━━━━━ RECORDS PROVIDED ━━━━━

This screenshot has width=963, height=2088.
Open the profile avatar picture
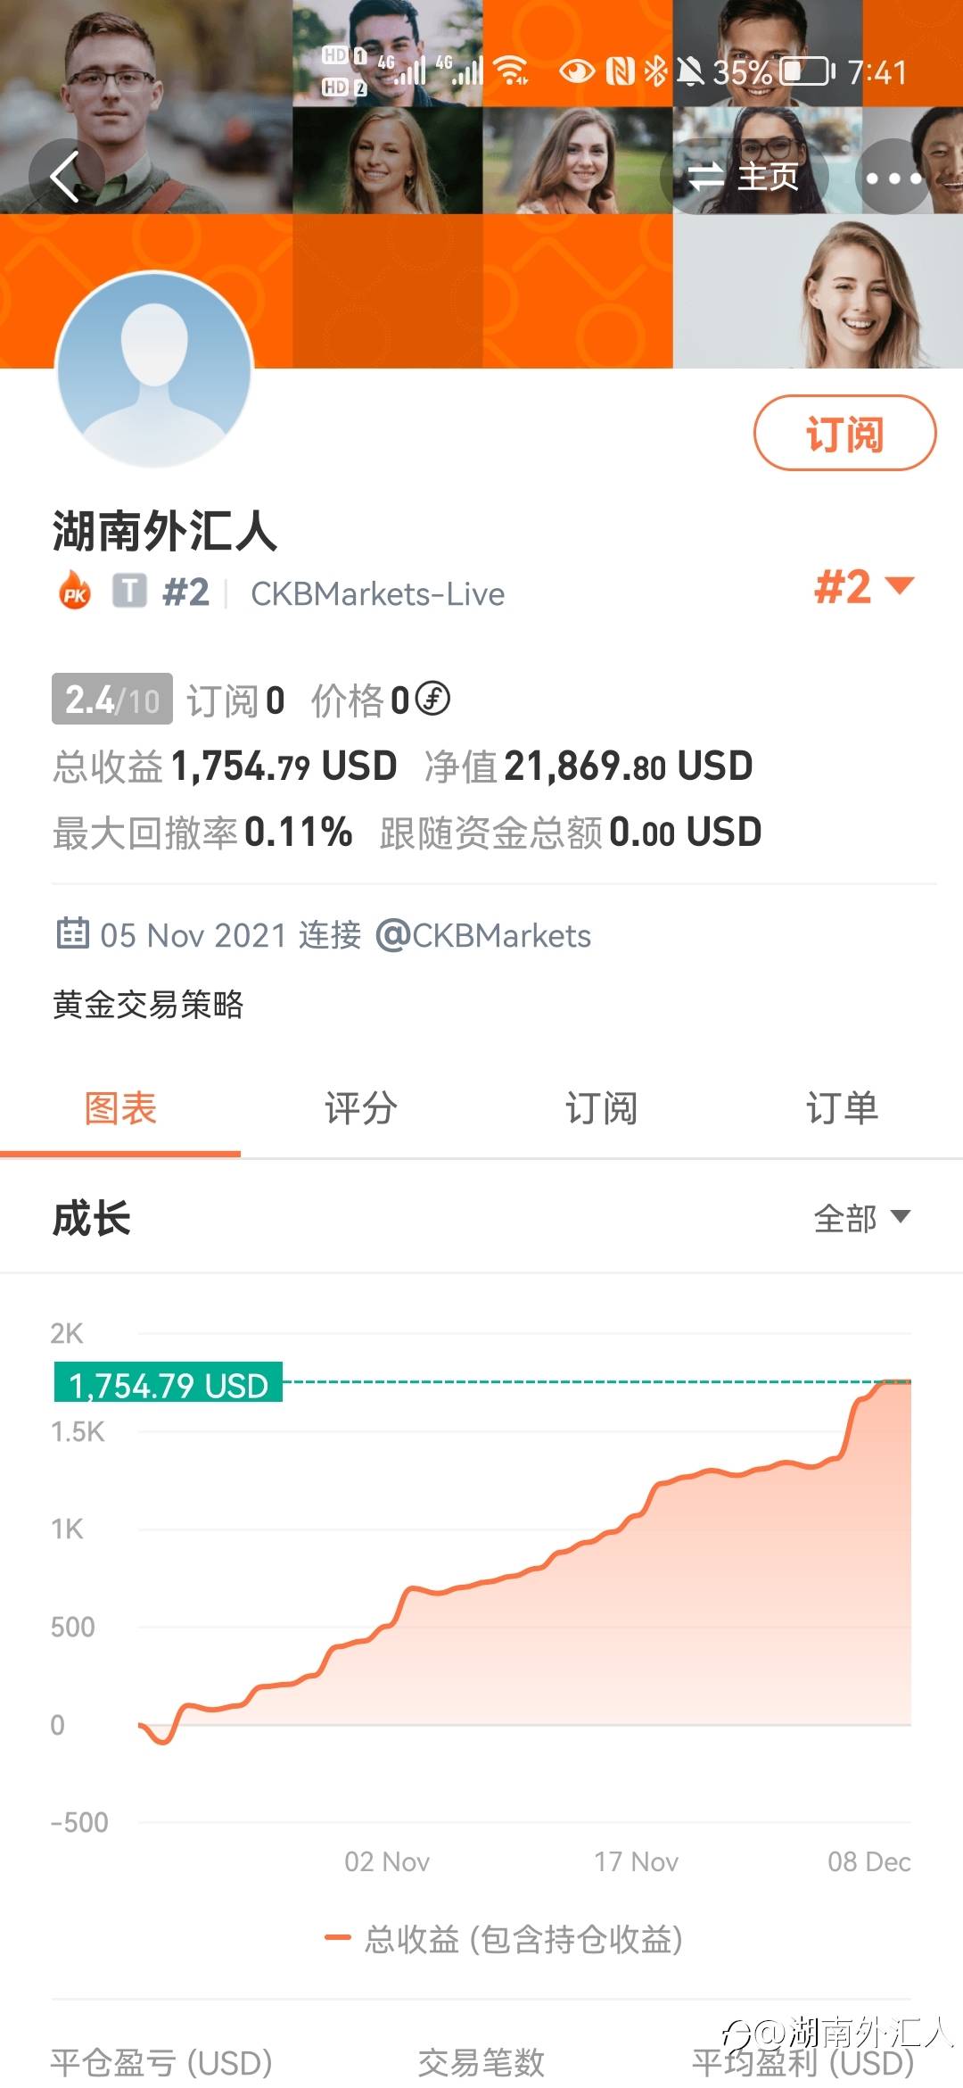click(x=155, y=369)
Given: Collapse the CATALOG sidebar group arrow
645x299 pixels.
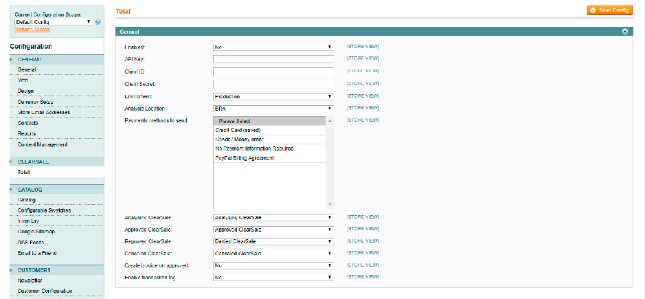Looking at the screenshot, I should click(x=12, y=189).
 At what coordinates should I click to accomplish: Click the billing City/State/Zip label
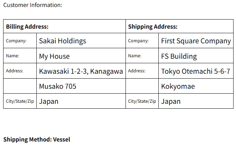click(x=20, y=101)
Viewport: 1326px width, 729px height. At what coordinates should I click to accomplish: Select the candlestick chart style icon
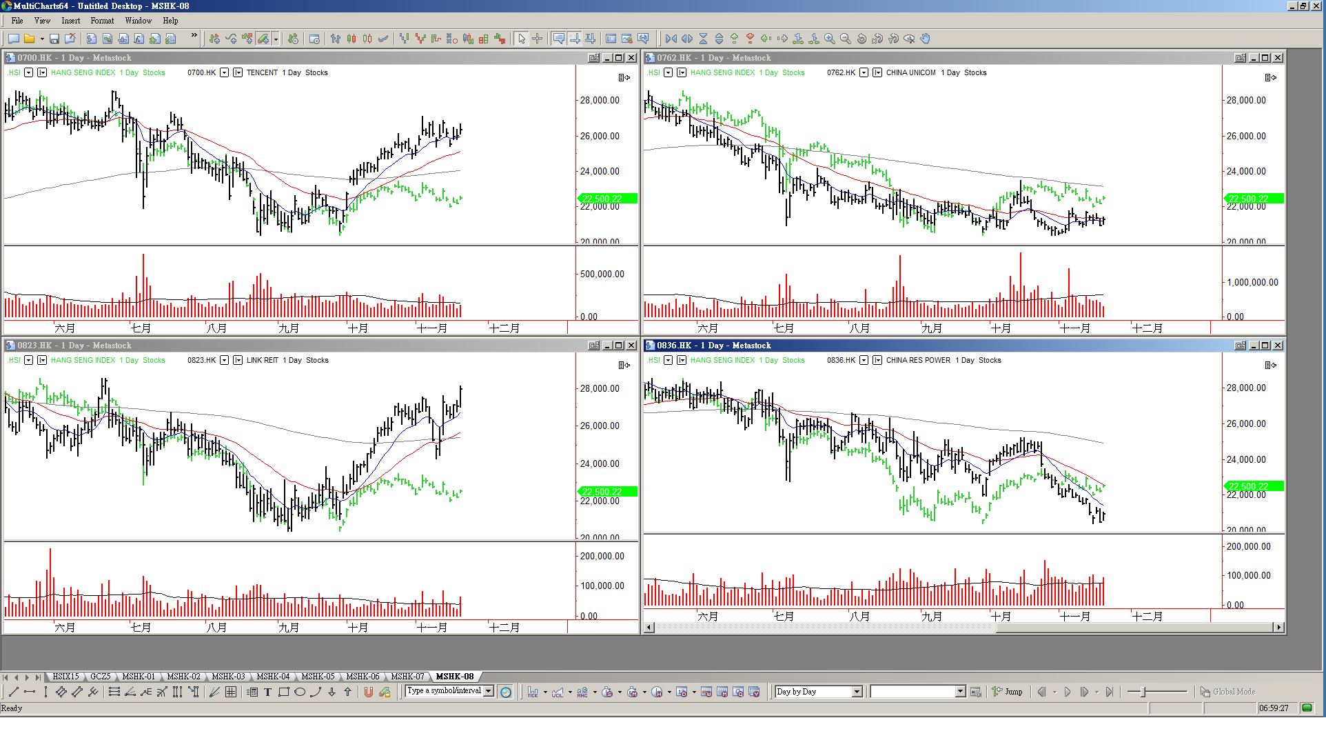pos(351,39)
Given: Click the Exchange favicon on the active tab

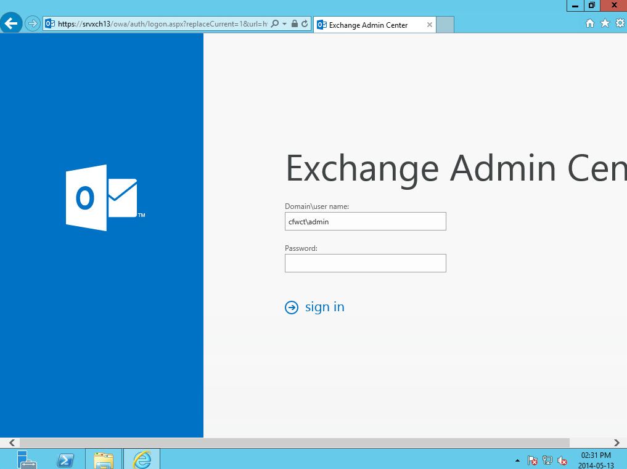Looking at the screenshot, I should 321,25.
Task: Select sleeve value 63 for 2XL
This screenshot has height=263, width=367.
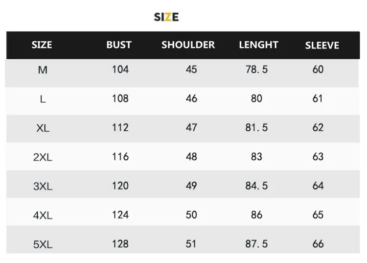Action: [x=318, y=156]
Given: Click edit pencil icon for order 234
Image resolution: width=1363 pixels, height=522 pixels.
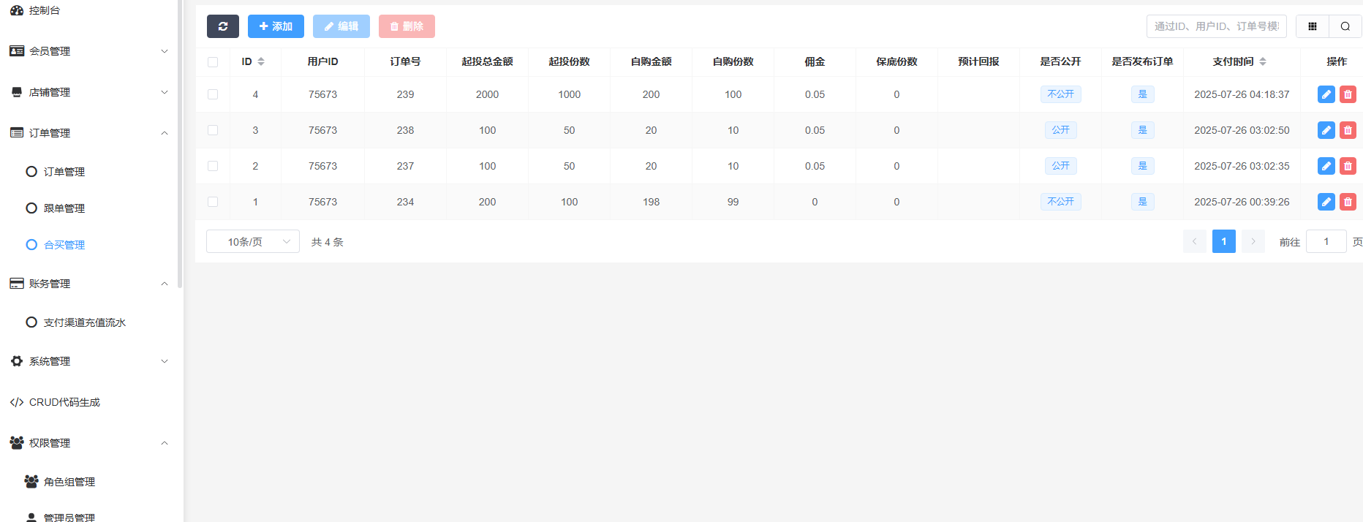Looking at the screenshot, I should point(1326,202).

━━━━━

DIRECTION | Copy out all of the rows above word for word, but leave out the pictures.

TASK OUTPUT |
This screenshot has width=963, height=2088.
Open the profile avatar picture
click(x=155, y=369)
Given: Collapse the CATALOG sidebar group arrow
645x299 pixels.
Looking at the screenshot, I should click(x=12, y=189).
 At what coordinates should I click to accomplish: Click the billing City/State/Zip label
click(x=20, y=101)
Viewport: 1326px width, 729px height. At what coordinates should I click to accomplish: Select the candlestick chart style icon
pos(351,39)
Given: Click the Exchange favicon on the active tab

Looking at the screenshot, I should 321,25.
Task: Select sleeve value 63 for 2XL
This screenshot has height=263, width=367.
Action: [x=318, y=156]
Given: Click edit pencil icon for order 234
Image resolution: width=1363 pixels, height=522 pixels.
Looking at the screenshot, I should point(1326,202).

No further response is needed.